◆ **TASK TO CARRY OUT**
Repeat the entries in full. Each line must match exactly.
(MATERIAL FOR THIS EXERCISE begins)
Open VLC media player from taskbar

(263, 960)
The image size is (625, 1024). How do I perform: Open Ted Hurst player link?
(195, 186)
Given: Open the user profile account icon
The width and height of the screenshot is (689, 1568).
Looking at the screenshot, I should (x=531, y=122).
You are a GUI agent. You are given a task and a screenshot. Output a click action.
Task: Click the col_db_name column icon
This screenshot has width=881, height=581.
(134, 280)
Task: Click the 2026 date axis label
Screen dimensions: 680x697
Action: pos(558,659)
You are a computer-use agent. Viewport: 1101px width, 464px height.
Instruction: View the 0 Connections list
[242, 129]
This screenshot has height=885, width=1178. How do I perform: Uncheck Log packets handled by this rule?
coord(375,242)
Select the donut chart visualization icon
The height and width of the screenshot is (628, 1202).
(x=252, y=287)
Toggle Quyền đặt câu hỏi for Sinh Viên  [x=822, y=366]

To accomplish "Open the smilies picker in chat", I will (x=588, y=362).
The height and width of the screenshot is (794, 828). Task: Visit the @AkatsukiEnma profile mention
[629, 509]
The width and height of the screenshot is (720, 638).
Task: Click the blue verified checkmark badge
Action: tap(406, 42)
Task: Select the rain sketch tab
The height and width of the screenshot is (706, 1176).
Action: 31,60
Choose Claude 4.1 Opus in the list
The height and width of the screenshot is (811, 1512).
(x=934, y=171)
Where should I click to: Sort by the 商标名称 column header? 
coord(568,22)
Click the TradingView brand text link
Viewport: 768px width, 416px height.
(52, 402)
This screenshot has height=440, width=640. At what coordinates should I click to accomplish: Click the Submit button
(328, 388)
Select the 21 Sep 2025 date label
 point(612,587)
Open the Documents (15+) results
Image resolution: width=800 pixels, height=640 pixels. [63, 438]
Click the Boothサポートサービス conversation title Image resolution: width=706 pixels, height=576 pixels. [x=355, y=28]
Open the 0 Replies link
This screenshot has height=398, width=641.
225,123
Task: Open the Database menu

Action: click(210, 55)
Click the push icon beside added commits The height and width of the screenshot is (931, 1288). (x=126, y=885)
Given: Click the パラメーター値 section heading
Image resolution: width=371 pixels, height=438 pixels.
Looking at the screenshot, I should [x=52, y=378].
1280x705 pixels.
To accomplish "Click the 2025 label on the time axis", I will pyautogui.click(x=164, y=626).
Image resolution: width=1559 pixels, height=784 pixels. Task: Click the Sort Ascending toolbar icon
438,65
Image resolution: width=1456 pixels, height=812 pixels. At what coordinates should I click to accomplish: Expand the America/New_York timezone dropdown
(MATERIAL FOR THIS EXERCISE ends)
◆ **ANSWER SPACE**
Open VLC media player from taskbar

(263, 960)
The image size is (625, 1024). How do I perform: Open Ted Hurst player link?
(195, 186)
Given: Open the user profile account icon
The width and height of the screenshot is (689, 1568).
Looking at the screenshot, I should (x=531, y=122).
You are a GUI agent. You are given a task and a screenshot. Output a click action.
Task: Click the col_db_name column icon
This screenshot has width=881, height=581.
(134, 280)
Task: Click the 2026 date axis label
Screen dimensions: 680x697
Action: pos(558,659)
You are a computer-use agent. Viewport: 1101px width, 464px height.
Instruction: View the 0 Connections list
[242, 129]
This screenshot has height=885, width=1178. How do I perform: Uncheck Log packets handled by this rule?
coord(375,242)
Select the donut chart visualization icon
The height and width of the screenshot is (628, 1202).
(x=252, y=287)
Toggle Quyền đặt câu hỏi for Sinh Viên  [x=822, y=366]

To accomplish "Open the smilies picker in chat", I will (x=588, y=362).
The height and width of the screenshot is (794, 828). Task: Visit the @AkatsukiEnma profile mention
[629, 509]
The width and height of the screenshot is (720, 638).
Task: Click the blue verified checkmark badge
Action: tap(406, 42)
Task: Select the rain sketch tab
The height and width of the screenshot is (706, 1176).
Action: 31,60
Choose Claude 4.1 Opus in the list
The height and width of the screenshot is (811, 1512).
(x=934, y=171)
Where should I click to: Sort by the 商标名称 column header? 
coord(568,22)
Click the TradingView brand text link
Viewport: 768px width, 416px height.
(52, 402)
This screenshot has height=440, width=640. At what coordinates should I click to accomplish: Click the Submit button
(328, 388)
Select the 21 Sep 2025 date label
 point(612,587)
Open the Documents (15+) results
Image resolution: width=800 pixels, height=640 pixels. [63, 438]
Click the Boothサポートサービス conversation title Image resolution: width=706 pixels, height=576 pixels. [x=355, y=28]
Open the 0 Replies link
This screenshot has height=398, width=641.
225,123
Task: Open the Database menu

Action: click(210, 55)
Click the push icon beside added commits The height and width of the screenshot is (931, 1288). (x=126, y=885)
Given: Click the パラメーター値 section heading
Image resolution: width=371 pixels, height=438 pixels.
Looking at the screenshot, I should [x=52, y=378].
1280x705 pixels.
To accomplish "Click the 2025 label on the time axis", I will pyautogui.click(x=164, y=626).
Image resolution: width=1559 pixels, height=784 pixels. Task: Click the Sort Ascending toolbar icon
438,65
Image resolution: width=1456 pixels, height=812 pixels. At what coordinates should I click to accomplish: Expand the America/New_York timezone dropdown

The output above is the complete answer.